Beyond this vital turn point, the rest of the Bible is filled with a progression of our faithful, loving God making the way back into an Eden state not only possible but simple. Jesus compassionately doing all the work for us. On top of the main feature of Jesus making the way open for us through His death and resurrection, He also showed us how to live as a human in God’s presence, re-taught the Kingdom of God and showed us more of the Father. Just reading through the four different accounts of Jesus’ earthly life, it’s easy to see that people and relationships were His main focus. He was quite rebellious in His day and age for this reason, living from a heart where loving people trumps religious practice. But all through the Bible you can see how God values relationship and seeks it. You can see how special relationships between God and humans can be through people like Abraham, Moses, Joseph, David, Daniel and many more. In a more panoramic view, the desire God shows Israel when He invites them into a marriage-like relationship, the jealousy and heartbreak He feels when they pursue other loves, the incredible loyalty and compassion He shows when He chooses to forgive and restore, pulling Israel back into His arms when they return in wretched tears is repeated over and over again right through the Old Testament. Sadly on the part of humans and beautifully wondrous on the part of God. It is also laced with the promise of the Messiah, one who will come and save them, bringing a permanent restoration. The essence of the entire God-story is about relationship.
Religion, in a general sense, has more of a master/servant notion. A supreme being who must be worshipped or appeased, at least if you want their blessing or don’t want their vengeance. On the lighter side, it’s transactional based. Instructions followed. Petitions made. There’s a sense of business. In John 15:15 though, Jesus says, quite astoundingly, “I call you friends.” He shifts the narrative by naming us as friends. Friends are people you share the deeper things with as well as the lighter things. You spend time with them, laughing, having fun and just enjoy being together. You ask them to do things for you, invite them to join you in work or adventures. You can rely on them to help you even when you haven’t asked for it and they remind us of what is good and true when we’re losing ourselves or our way. Friends have influence over our hearts and lives. It’s really quite radical to think that God calls us His friends.

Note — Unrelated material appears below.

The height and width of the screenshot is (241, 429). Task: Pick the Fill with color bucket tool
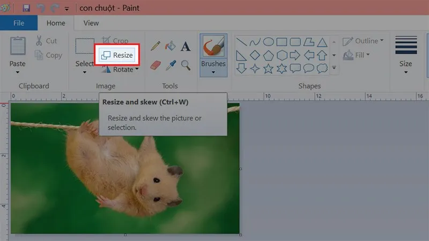click(x=171, y=47)
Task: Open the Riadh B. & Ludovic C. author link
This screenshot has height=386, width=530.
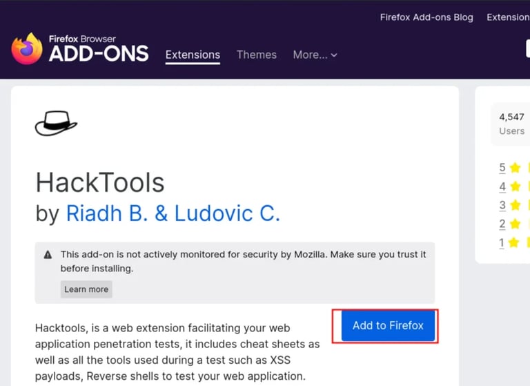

In the years since really seeing the wonder of this I’ve been taking it more to heart and letting it shape my perspective. I’ve grown up with God. He’s always been a part of my life. I’ve always talked my heart out to Him. He’s been with me every moment. Even when I side-lined Him, He graciously stepped aside but stayed nearby. There were times during that part of my journey I really needed Him and He stepped in and helped me and then stepped back to the side until I invited Him back in properly. He’s such a gentleman like that. And when I’ve neglected Him, through busyness or distraction or apathy, and then finally turned my attention to Him, I’ve had such an unexpected sense of His delight and enthusiasm that I’m choosing to be there with Him. In the moments my natural desire for a life partner pulls at my heart, I’ve begun to look at God and ask Him to hold that place for me. Whatever the future holds, whether that includes a human life partner or not, I want Him to be the one I journey with. Thinking things through and making decisions together. Sharing our hearts and going on adventures together. I want that partnership with Him. And as I’ve mentioned, that’s what God seems to want too.
It’s from this position that I look at the idea of “Less of me, more of Him” and it doesn’t feel right. If what He’s wanting is more like a marriage relationship than less of one person and more of the other isn’t a balanced or healthy relationship. God has been inviting me to work with Him to bring our relationship back into balance. He wants me to be just as much a part of this relationship as He is. Granted we have different roles and bring different things as it’s reflected in human partnership, but the combining of our hearts make a wondrous whole. We’re in this together. In the process I’ve been asking what it looks like for ME to be in partnership with God. What does the ‘us’ that is God and I look like? I find this a fascinating question to ponder. God loves the ‘us’ that we are where I bring all that I am and He brings all that He is. Not less of me, more of Him. Just…more of us. More of the shape that we are becoming as He and I dwell together and move together. True partnership.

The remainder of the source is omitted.